Your goal:
For this exercise, please reproduce the records below word for word, from the first line through the line with "The image size is (680, 450).".

Records to process:
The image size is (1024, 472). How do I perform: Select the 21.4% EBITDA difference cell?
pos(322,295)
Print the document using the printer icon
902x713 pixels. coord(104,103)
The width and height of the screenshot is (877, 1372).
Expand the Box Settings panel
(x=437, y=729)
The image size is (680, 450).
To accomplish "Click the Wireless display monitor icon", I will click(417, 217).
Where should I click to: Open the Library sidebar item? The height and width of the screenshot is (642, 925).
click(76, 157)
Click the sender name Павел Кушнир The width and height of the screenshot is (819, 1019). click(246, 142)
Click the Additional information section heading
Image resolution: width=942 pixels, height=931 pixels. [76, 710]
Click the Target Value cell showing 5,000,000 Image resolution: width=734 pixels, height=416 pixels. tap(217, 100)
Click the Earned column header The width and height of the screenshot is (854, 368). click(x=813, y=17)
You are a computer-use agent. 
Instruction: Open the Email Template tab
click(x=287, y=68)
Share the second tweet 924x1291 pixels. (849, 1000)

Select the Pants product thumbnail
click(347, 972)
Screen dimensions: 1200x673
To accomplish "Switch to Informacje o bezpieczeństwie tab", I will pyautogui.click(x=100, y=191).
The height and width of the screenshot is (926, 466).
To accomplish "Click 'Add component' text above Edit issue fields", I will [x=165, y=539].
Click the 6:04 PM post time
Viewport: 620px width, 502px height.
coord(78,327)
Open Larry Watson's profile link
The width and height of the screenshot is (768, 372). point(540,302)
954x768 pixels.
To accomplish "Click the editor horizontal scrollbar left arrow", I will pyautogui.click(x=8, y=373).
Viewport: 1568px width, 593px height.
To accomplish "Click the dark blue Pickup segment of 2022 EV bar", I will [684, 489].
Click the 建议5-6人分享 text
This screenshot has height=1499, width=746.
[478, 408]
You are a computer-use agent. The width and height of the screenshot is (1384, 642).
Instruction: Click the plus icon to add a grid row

Result for this task:
The image size is (1024, 472). How do I perform: Select the 21.4% EBITDA difference cell?
pos(322,295)
Print the document using the printer icon
902x713 pixels. coord(104,103)
The width and height of the screenshot is (877, 1372).
Expand the Box Settings panel
(x=437, y=729)
The image size is (680, 450).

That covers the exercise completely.